Pull out every line of the material from the one containing "Task: Start a video call with camera icon" down to the one containing "pyautogui.click(x=309, y=130)", both included, and leave out the pictures.

- - -

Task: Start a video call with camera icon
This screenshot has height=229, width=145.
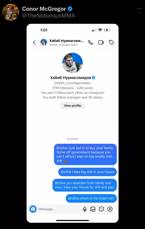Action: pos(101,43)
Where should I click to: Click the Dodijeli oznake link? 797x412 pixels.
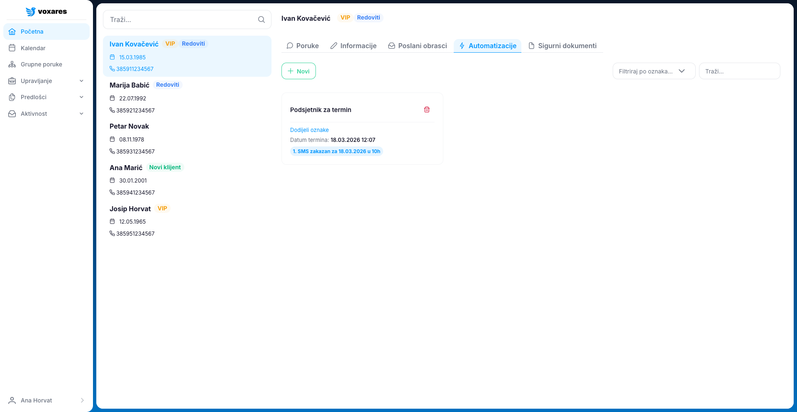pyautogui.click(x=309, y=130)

- - -

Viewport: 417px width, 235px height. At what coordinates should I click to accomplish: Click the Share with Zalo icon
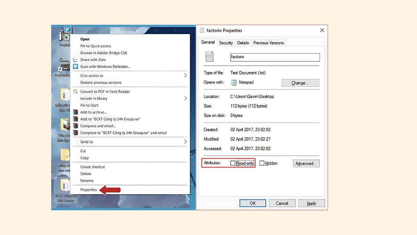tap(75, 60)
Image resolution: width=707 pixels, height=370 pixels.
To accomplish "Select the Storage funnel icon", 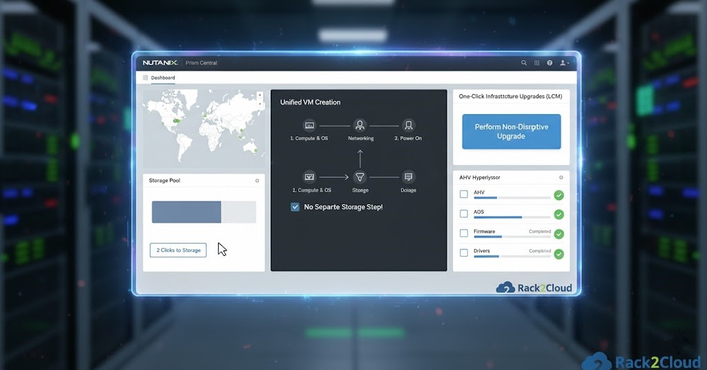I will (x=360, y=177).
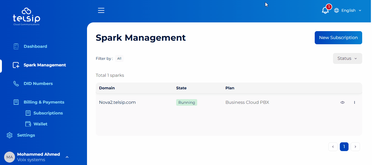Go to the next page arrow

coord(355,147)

- - -

(Written answer)
Task: Start a video call with camera icon
This screenshot has height=229, width=145.
Action: pos(101,43)
Where should I click to: Click the Dodijeli oznake link? 797x412 pixels.
pyautogui.click(x=309, y=130)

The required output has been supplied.